▸ **Work to complete**
Below are some records. Print exactly the lines between the one holding "YENİ SEZON BÜYÜK İNDİRİM ! (203, 165)" and the one holding "Müslin (334, 165)", inclusive, and nothing else.

▸ **Raw data**
···

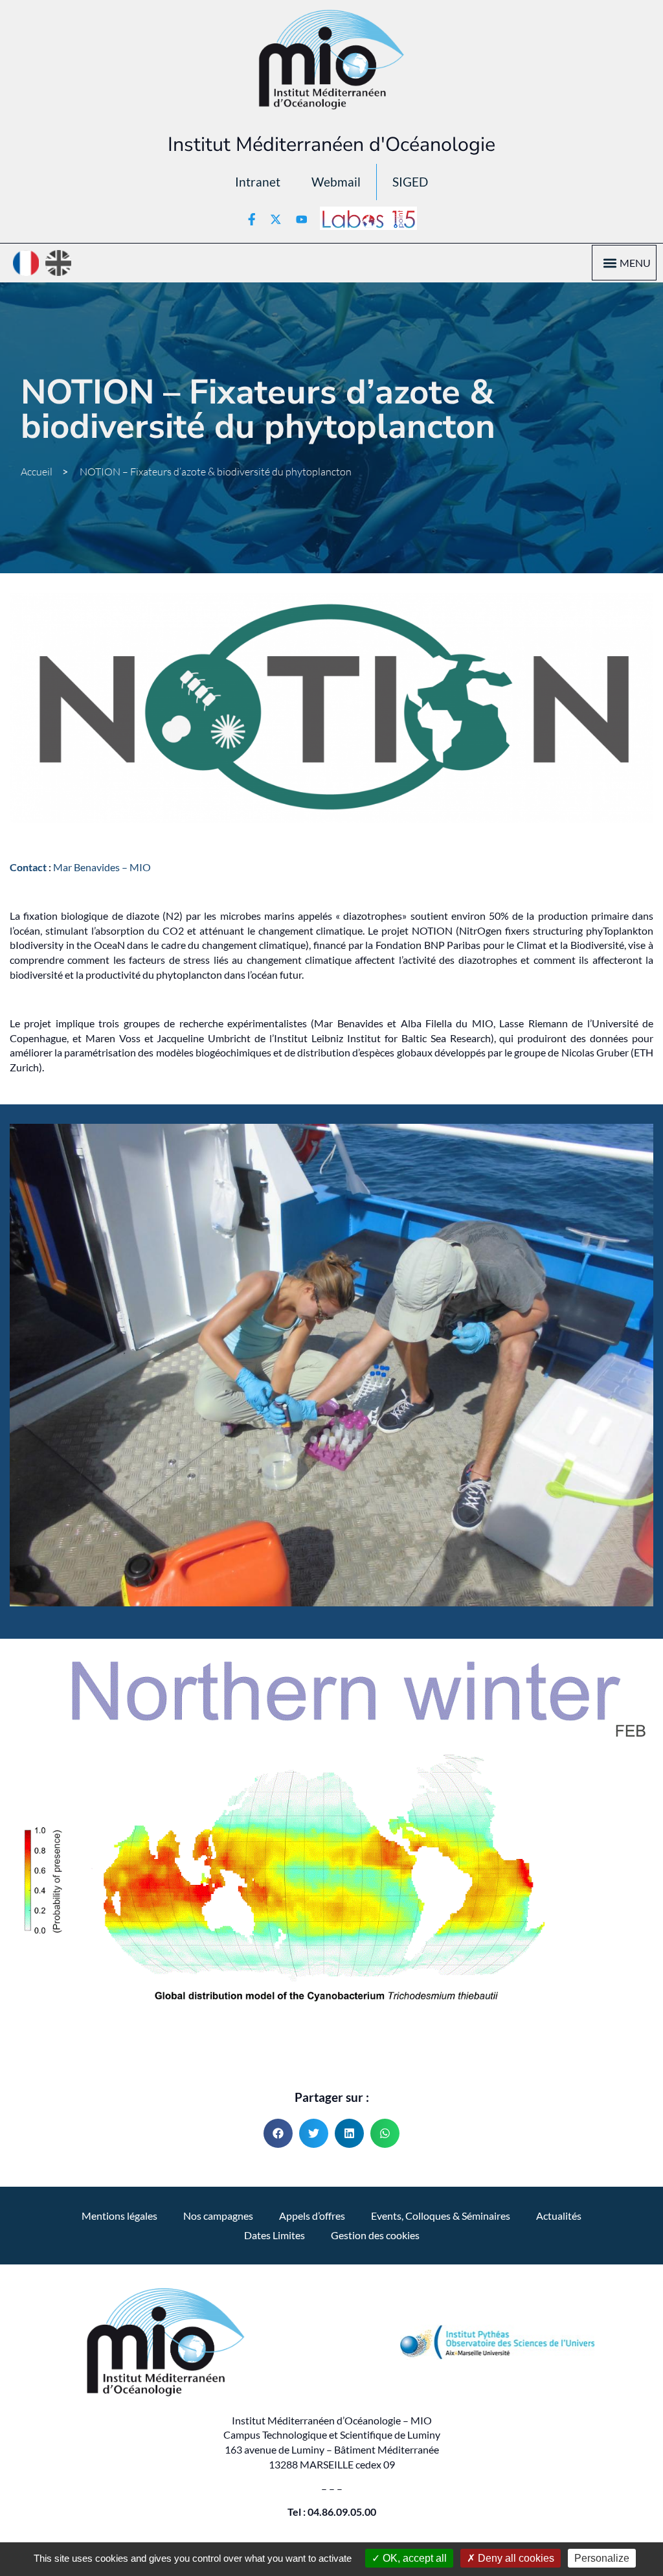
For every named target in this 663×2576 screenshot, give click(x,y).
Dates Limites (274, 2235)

···

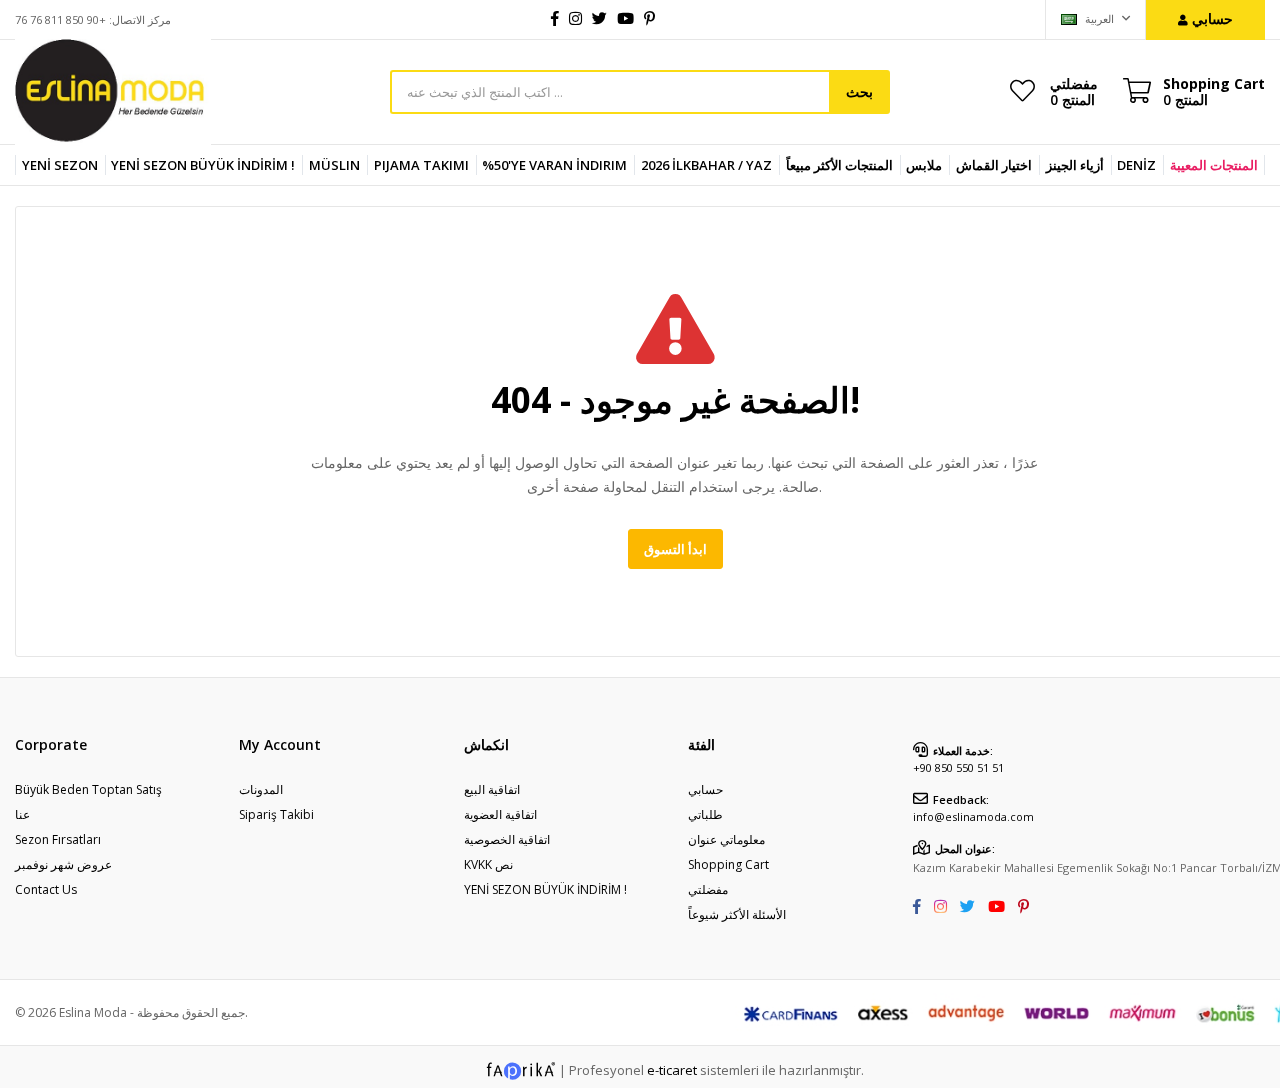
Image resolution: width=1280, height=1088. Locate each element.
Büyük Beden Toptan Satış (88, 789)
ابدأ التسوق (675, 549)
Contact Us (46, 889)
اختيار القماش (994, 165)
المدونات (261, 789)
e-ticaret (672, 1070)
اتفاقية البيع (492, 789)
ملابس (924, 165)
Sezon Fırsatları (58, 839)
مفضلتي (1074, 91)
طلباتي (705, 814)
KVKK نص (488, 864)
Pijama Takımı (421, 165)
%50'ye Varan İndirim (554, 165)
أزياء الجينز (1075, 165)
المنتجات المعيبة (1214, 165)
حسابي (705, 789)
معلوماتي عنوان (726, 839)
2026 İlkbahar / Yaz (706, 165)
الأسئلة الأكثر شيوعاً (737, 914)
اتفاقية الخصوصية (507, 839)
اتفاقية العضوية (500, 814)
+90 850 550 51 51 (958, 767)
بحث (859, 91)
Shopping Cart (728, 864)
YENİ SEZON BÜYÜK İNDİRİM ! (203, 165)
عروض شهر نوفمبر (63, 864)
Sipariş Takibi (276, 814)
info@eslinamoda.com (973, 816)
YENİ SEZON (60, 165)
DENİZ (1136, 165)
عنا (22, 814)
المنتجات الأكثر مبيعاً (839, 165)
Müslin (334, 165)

···

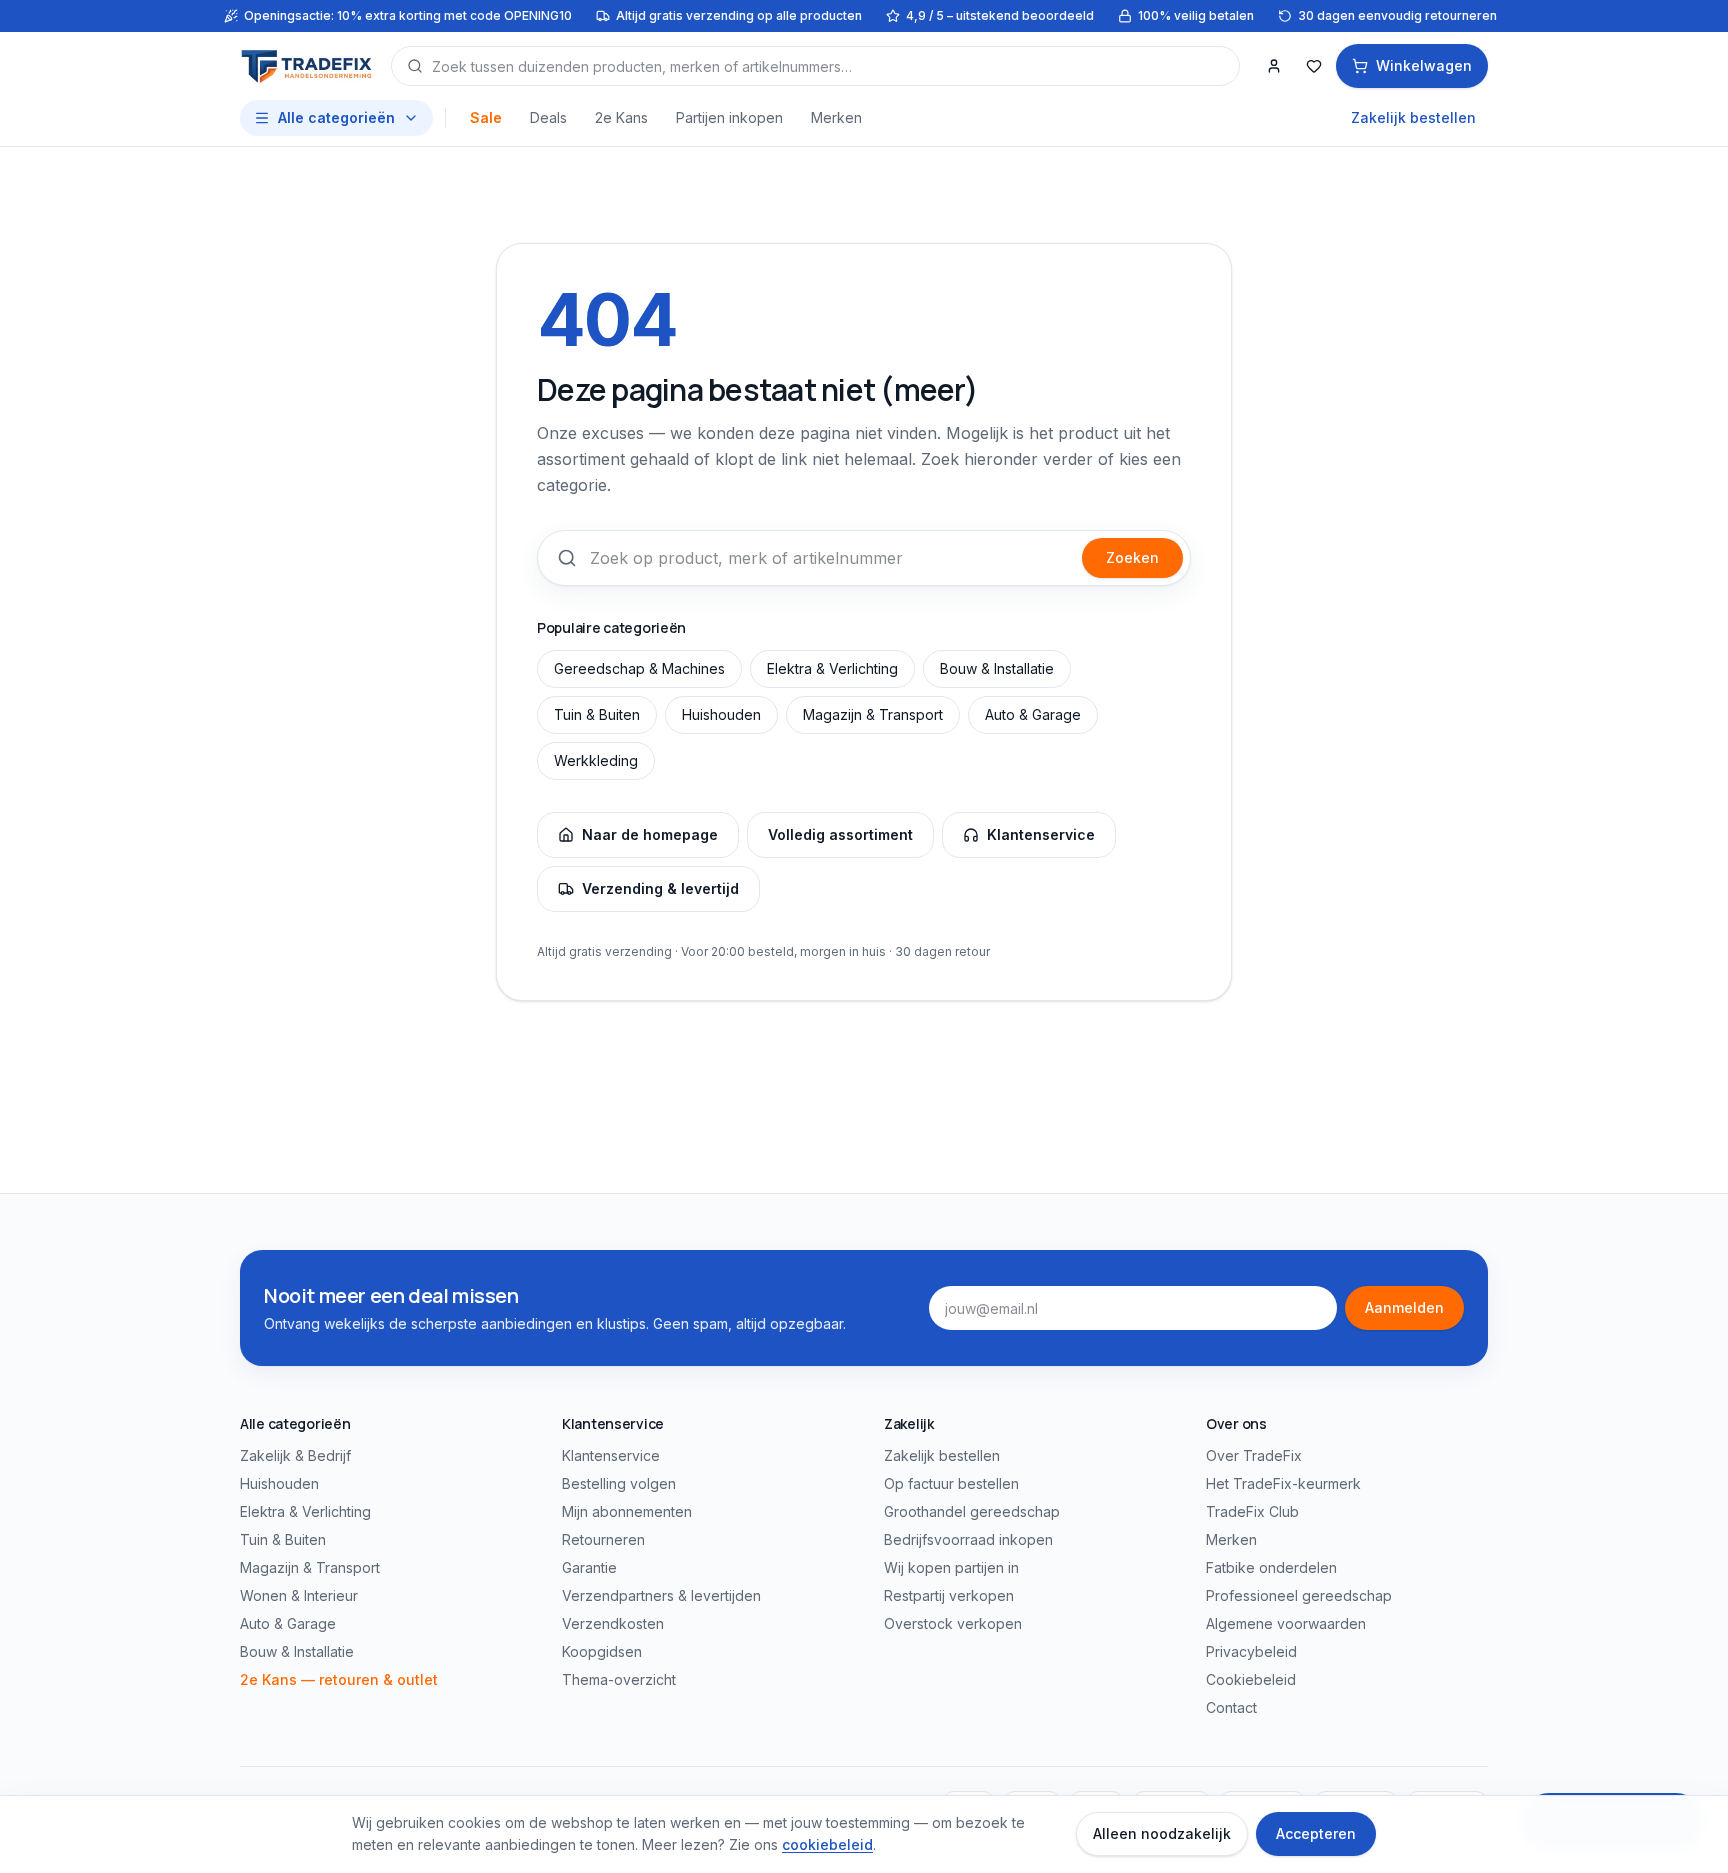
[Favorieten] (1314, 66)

···

▸ **Completed exercise**
YENİ SEZON BÜYÜK İNDİRİM ! (203, 165)
عروض شهر نوفمبر (63, 864)
Sipariş Takibi (276, 814)
info@eslinamoda.com (973, 816)
YENİ SEZON (60, 165)
DENİZ (1136, 165)
عنا (22, 814)
المنتجات الأكثر مبيعاً (839, 165)
Müslin (334, 165)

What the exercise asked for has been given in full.